Operazione Endgame colpisce ancora: arrestato il crittografo di Conti e LockBit

Un individuo russo di 28 anni è stato arrestato a Kiev dalle forze di polizia informatica ucraine per la sua presunta collaborazione con i gruppi ransomware Conti e LockBit. Si tratta di un arresto che fa parte di un'operazione di vasta portata denominata "Operation Endgame", di cui abbiamo parlato nelle scorse settimane, e che ha l'obiettivo di smantellare diverse botnet utilizzate per la distribuzione di malware e di dare la caccia ai loro principali operatori.

L'indagine che ha portato all'arresto di questo individuo è stata supportata da informazioni condivise dalla polizia olandese, che aveva risposto a un attacco ransomware contro una multinazionale olandese, seguito da un'estorsione per furto di dati. Le prove raccolte durante questa indagine hanno portato gli investigatori a individuare l'hacker russo, il quale ha messo a disposizione le sue capacità crittografiche, dietro pagamento, sia al gruppo Conti che a LockBit.

Secondo le autorità ucraine, l'uomo arrestato era uno specialista nello sviluppo di crypter personalizzati, utilizzati per impacchettare i payload ransomware in modo da renderli completamente non rilevabili dai prodotti antivirus più diffusi e aumentare significativamente le possibilità di successo degli attacchi ransomware.

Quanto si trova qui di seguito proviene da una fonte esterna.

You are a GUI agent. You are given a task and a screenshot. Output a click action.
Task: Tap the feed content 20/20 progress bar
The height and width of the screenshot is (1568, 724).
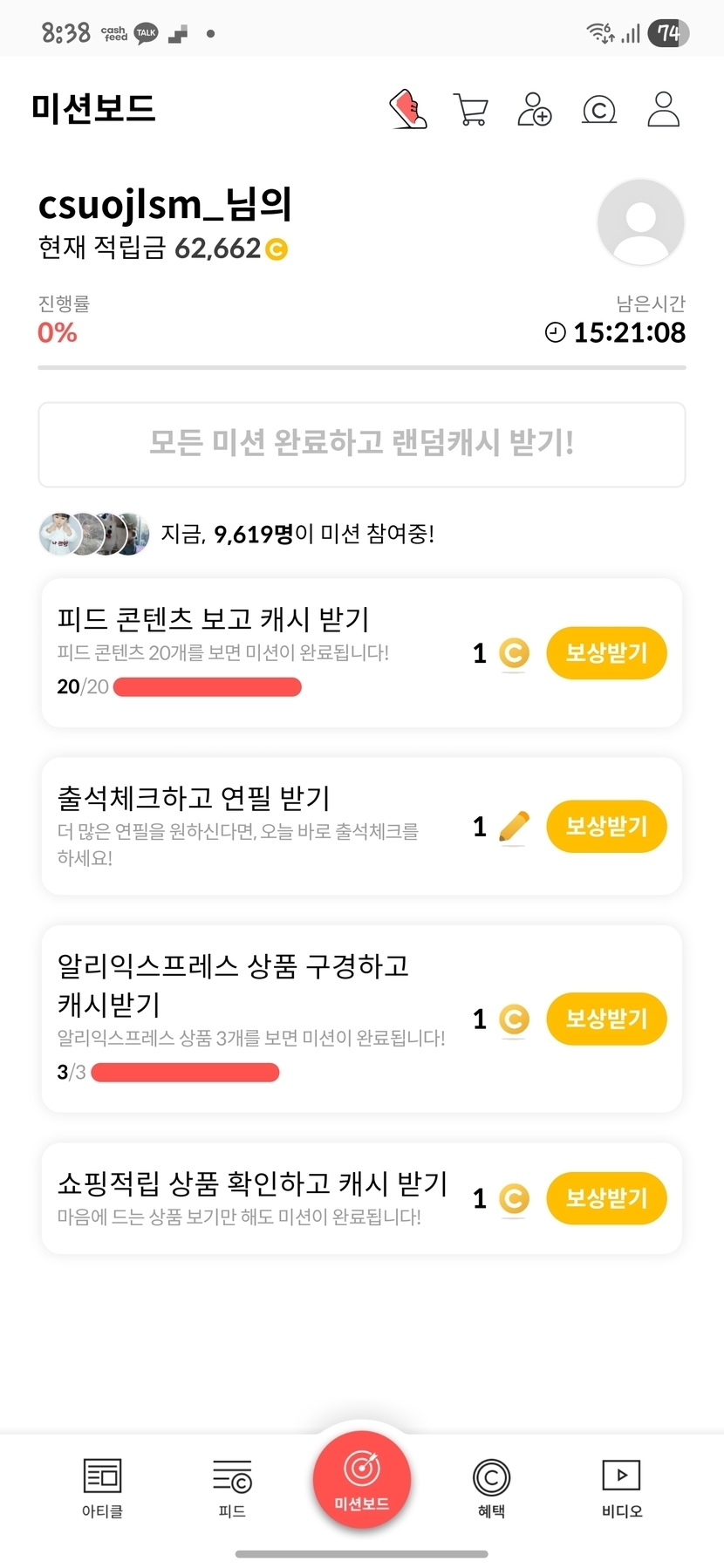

La polizia olandese ha confermato almeno un caso, avvenunto nel 2021, in cui l'uomo arrestato ha orchestrato direttamente un attacco ransomware utilizzando un payload Conti, operando quindi come affiliato per trarne il massimo profitto.

Gli elementi posti sotto sequestro dalle autorità ucraine

Durante l'operazione di arresto, le forze dell'ordine ucraine, insieme all'unità speciale "TacTeam" del battaglione TOR DPP, hanno eseguito perquisizioni a Kiev e nella regione di Kharkiv, su richiesta internazionale delle autorità olandesi. In queste perquisizioni, sono state sequestrate apparecchiature informatiche, telefoni cellulari e appunti scritti a mano.

L'indagine sulle attività di questo programmatore e sul suo preciso coinvolgimento negli attacchi dei gruppi Conti e LockBit è attualmente in corso. L'uomo è però già stato accusato della violazione dell'articolo 361 del Codice Penale Ucraino (Interferenza non autorizzata nei sistemi informatici e di comunicazione elettronica), reato che potrebbe comportare una pena detentiva fino a 15 anni.